[Start of Attachment]

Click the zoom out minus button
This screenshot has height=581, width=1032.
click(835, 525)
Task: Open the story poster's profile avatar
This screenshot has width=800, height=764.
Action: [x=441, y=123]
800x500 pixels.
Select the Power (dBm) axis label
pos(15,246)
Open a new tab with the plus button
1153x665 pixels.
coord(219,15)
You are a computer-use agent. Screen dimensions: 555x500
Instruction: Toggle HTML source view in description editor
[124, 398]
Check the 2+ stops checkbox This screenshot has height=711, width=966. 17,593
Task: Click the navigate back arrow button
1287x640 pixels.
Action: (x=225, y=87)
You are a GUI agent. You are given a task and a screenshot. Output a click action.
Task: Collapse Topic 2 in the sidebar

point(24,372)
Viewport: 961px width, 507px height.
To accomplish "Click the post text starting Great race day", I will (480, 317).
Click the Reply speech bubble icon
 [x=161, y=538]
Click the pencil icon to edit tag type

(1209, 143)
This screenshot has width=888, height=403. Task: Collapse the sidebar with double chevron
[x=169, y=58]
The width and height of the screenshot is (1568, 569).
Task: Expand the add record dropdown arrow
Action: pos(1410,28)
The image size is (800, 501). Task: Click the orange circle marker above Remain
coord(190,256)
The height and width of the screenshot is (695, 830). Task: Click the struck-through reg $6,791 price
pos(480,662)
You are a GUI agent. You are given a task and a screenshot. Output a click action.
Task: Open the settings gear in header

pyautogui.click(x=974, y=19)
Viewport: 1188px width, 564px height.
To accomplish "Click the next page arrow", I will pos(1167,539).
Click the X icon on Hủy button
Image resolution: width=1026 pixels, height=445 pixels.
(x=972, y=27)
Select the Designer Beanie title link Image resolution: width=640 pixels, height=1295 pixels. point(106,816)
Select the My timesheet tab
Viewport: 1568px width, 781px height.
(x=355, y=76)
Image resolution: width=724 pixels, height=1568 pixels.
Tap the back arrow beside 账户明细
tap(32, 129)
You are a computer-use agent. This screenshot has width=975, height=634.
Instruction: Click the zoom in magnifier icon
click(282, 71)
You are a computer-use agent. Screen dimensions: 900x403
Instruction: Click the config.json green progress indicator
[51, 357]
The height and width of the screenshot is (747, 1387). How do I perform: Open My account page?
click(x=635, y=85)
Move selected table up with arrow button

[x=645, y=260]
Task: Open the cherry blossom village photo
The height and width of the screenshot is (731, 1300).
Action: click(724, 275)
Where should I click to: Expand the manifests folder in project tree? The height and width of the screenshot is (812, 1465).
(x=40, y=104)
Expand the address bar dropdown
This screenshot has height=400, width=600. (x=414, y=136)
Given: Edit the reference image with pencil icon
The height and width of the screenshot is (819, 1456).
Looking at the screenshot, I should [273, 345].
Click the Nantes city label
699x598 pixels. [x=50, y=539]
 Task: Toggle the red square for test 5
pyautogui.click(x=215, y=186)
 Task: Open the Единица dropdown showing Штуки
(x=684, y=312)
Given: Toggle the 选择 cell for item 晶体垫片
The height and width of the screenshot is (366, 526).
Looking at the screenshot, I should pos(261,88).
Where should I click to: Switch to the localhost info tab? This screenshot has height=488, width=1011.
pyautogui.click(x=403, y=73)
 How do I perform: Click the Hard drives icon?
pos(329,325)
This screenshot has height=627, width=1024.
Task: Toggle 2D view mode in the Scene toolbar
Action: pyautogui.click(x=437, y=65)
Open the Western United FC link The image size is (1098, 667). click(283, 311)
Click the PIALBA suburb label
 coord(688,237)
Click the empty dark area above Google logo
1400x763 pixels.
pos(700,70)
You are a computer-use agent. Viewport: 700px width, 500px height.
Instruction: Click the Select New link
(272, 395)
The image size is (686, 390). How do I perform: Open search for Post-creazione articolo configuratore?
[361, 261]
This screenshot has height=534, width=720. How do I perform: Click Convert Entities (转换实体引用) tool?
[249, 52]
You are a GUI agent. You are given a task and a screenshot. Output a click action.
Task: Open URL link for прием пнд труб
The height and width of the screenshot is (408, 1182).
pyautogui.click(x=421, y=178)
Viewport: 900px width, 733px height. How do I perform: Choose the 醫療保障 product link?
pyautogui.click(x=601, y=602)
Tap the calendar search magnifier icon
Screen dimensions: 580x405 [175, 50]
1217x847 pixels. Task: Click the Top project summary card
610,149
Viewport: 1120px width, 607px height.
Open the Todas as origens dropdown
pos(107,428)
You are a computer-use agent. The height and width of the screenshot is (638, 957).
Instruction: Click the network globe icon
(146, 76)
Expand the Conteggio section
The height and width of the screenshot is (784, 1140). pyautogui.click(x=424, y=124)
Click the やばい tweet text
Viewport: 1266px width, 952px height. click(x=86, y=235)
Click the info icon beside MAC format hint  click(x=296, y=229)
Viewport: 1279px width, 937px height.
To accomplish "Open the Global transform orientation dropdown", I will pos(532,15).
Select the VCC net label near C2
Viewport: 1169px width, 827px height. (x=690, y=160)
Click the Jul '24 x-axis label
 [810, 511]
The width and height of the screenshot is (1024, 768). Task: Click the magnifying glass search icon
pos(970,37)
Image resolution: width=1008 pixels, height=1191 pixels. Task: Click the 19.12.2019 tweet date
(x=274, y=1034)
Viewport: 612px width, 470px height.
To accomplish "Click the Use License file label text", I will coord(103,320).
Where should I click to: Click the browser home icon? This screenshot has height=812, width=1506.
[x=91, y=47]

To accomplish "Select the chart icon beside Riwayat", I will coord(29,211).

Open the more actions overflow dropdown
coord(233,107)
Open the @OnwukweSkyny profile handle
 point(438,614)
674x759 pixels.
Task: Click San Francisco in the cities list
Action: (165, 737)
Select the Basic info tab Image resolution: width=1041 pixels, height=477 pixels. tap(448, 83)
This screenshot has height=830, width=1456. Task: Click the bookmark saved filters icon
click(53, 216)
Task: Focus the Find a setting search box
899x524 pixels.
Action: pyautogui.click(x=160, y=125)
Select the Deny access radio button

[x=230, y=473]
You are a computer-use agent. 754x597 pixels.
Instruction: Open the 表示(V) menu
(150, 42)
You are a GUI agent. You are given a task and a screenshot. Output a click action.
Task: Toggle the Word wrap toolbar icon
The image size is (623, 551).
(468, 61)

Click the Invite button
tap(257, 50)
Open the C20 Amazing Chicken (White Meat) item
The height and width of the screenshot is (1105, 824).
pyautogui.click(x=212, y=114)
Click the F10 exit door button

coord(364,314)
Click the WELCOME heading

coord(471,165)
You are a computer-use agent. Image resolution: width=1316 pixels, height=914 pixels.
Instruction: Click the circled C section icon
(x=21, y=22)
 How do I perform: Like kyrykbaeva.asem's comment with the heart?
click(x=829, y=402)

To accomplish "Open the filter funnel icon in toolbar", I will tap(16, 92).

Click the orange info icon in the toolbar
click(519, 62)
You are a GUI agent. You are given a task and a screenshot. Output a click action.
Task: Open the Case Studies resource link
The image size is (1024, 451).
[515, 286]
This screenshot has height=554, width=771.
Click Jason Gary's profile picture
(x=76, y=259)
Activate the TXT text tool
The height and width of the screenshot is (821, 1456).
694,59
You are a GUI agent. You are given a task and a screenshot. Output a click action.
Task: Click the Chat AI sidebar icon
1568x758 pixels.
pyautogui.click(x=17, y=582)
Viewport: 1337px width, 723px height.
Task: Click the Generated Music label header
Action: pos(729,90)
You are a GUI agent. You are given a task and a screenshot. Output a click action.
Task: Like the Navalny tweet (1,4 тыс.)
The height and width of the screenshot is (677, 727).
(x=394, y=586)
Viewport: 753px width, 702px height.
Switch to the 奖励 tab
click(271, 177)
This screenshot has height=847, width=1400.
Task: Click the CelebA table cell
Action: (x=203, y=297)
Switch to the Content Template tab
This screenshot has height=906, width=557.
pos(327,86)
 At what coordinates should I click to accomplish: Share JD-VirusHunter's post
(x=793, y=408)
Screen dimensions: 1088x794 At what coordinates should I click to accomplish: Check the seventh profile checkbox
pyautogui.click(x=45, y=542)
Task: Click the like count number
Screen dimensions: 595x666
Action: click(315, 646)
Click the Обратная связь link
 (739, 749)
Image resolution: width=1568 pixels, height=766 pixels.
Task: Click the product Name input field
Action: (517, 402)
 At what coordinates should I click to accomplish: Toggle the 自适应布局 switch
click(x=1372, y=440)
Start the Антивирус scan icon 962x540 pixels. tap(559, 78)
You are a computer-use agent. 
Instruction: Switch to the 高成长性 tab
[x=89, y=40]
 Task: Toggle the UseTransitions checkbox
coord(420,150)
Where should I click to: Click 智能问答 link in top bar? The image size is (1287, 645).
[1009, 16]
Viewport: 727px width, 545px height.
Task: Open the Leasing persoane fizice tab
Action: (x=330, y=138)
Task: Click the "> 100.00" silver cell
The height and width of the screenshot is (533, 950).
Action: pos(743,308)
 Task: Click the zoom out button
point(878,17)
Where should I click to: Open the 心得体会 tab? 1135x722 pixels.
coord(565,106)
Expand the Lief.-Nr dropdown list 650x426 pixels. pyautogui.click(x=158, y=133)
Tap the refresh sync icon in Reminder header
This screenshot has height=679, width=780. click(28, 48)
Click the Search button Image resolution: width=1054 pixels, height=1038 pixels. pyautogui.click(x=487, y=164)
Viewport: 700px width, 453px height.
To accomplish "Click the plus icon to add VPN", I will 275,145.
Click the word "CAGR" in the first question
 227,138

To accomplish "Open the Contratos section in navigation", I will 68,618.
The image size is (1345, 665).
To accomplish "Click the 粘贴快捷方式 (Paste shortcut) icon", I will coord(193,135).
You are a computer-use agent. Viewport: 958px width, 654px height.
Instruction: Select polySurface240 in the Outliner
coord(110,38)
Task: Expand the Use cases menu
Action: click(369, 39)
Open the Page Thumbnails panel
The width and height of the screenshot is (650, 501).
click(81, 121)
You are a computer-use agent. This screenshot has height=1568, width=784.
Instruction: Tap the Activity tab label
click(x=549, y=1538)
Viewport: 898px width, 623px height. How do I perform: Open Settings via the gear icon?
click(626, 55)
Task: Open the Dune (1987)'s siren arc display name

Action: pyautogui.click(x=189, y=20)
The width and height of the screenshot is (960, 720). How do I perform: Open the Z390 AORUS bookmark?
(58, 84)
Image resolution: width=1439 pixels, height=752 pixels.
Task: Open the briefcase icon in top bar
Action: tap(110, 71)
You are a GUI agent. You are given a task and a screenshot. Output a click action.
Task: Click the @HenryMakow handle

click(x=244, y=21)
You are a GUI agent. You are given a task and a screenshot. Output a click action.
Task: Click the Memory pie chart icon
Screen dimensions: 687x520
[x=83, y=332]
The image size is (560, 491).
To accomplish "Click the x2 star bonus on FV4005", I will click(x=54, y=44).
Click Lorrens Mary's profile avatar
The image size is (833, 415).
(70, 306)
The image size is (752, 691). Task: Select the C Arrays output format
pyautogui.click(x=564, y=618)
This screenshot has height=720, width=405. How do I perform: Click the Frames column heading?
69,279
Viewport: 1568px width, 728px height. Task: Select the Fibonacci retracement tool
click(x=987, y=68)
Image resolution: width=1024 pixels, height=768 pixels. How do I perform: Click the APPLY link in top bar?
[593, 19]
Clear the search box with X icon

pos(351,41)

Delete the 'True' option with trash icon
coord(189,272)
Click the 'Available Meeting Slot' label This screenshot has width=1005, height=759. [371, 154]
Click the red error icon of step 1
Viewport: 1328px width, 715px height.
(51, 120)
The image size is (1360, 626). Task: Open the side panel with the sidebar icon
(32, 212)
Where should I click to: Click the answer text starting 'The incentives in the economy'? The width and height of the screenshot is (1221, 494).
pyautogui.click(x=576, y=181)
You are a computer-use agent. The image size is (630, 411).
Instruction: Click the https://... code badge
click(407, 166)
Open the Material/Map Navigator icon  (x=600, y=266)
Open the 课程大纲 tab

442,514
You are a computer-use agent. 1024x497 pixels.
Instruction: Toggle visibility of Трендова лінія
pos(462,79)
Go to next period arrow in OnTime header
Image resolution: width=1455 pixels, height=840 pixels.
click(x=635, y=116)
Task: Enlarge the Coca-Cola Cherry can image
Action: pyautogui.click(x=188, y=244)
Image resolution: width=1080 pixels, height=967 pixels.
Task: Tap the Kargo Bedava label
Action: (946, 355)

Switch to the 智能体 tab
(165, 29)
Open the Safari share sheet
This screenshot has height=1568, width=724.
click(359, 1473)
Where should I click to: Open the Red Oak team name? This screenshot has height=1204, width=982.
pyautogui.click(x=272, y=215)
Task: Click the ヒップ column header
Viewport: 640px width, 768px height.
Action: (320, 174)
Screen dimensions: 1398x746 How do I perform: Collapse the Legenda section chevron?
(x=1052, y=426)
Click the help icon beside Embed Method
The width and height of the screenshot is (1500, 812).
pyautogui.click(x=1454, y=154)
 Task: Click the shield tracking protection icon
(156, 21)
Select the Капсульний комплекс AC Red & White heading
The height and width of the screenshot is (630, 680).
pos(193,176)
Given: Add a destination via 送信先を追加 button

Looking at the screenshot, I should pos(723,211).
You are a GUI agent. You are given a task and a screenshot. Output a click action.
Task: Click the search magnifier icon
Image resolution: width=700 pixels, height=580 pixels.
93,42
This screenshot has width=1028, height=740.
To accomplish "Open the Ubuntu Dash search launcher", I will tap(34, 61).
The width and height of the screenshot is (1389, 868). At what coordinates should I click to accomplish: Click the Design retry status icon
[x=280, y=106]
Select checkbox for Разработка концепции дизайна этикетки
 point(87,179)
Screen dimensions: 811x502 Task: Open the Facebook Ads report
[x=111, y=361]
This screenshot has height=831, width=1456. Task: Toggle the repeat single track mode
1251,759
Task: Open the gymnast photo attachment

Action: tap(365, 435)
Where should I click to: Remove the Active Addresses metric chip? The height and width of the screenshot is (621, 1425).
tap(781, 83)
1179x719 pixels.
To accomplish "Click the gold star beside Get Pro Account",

[End of Attachment]

◆ TASK GOAL ◆
Output exactly the lines of the data that run from the one containing "This screenshot has height=831, width=1456." to the very last line, and no others.

◆ TASK ANSWER ◆
This screenshot has height=831, width=1456. Task: Toggle the repeat single track mode
1251,759
Task: Open the gymnast photo attachment

Action: tap(365, 435)
Where should I click to: Remove the Active Addresses metric chip? The height and width of the screenshot is (621, 1425).
tap(781, 83)
1179x719 pixels.
To accomplish "Click the gold star beside Get Pro Account",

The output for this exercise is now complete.